A young and growing population does not help matters. Essentially, too many people are chasing too few jobs. While Nigeria’s labour force grew by nearly 4% between 2010 and 2017, jobs grew by 1.6% in the same period. The future remains bleak for Ph.D holders if formal jobs are not created at a faster rate, considering that the country has a young population and many people Ph.D holders are still in school.
Another reason why Nigeria has so many educated and jobless people is that there is a mismatch between the skills that they have and the skills needed in the jobs available. They say there is a wide gap between theory and practice in universities, such that it becomes difficult to apply taught courses to real-world issues. Instances have been given of people who graduate with a degree in computer engineering never having used a computer.

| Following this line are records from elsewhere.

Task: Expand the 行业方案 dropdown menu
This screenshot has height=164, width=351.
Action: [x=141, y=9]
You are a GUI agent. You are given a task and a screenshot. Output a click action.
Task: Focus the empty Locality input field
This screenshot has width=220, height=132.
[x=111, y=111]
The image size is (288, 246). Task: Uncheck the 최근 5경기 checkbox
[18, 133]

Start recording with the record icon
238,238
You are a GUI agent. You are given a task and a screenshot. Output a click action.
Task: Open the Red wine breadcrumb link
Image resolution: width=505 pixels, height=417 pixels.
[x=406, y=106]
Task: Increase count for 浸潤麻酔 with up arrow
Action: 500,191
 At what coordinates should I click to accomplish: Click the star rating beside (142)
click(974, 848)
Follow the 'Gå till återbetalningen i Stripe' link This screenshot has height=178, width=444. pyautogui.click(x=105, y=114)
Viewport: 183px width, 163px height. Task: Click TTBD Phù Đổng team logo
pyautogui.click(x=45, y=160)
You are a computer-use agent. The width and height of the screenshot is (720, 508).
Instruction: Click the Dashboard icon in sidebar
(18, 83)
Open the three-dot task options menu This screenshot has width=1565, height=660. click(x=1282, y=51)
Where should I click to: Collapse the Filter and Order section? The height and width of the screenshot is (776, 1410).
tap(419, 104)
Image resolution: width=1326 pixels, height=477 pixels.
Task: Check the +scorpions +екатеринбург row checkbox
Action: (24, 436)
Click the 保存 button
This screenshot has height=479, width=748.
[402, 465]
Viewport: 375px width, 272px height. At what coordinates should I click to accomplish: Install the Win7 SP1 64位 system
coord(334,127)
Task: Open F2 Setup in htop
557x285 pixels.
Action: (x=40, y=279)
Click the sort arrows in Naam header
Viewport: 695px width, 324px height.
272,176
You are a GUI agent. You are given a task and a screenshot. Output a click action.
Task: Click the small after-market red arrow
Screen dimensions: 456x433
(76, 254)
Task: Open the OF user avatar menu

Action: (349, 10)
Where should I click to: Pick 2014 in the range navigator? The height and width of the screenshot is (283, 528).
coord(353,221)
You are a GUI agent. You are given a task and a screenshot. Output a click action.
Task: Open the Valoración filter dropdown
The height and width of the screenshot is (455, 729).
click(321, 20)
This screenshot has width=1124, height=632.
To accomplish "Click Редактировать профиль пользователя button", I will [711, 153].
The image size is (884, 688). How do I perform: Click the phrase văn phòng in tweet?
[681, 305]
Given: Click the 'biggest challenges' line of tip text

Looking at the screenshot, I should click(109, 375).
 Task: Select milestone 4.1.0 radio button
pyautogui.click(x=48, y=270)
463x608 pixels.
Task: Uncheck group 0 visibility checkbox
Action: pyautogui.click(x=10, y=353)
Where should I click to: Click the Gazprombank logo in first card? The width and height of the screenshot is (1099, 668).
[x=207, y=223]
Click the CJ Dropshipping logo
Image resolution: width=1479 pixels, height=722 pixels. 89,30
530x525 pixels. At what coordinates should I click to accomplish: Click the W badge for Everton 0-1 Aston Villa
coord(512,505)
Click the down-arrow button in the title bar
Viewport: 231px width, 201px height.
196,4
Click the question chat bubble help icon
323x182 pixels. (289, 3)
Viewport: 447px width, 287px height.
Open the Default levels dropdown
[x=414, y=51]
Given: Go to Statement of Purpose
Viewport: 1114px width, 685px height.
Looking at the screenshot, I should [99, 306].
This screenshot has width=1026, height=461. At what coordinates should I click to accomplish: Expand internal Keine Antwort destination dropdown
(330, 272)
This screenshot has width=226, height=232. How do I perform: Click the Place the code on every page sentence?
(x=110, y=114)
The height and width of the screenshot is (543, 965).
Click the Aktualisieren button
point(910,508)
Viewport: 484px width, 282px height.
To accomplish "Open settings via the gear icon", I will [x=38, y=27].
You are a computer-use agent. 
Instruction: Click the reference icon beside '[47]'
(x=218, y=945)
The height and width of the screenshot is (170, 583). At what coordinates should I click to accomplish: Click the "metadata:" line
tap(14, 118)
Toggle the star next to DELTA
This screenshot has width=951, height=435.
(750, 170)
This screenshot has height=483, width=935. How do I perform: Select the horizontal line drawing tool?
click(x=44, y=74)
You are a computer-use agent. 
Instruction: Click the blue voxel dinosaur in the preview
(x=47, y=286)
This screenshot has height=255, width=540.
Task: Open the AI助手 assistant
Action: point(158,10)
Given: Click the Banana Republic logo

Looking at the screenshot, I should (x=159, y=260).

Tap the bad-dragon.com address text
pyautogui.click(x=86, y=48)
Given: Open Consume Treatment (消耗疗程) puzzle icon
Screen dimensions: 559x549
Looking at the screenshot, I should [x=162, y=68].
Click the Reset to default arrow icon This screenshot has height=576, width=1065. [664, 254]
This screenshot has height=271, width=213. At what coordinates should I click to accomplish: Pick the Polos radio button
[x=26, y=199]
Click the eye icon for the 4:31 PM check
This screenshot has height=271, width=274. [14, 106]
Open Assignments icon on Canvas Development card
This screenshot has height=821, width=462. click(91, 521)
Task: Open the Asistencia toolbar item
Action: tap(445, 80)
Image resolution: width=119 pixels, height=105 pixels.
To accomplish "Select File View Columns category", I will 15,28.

According to an online report, most private universities have frozen departments, fired workers, etc to avoid paying them, during this COVID-19 pandemic.
On the bright side, the lack of jobs for educated Nigerians is fostering a sizeable entrepreneurial class, with roughly four out of five employed Nigerians working for themselves, according to the World Bank.
Whether this can sustain Ph.D holders is another matter.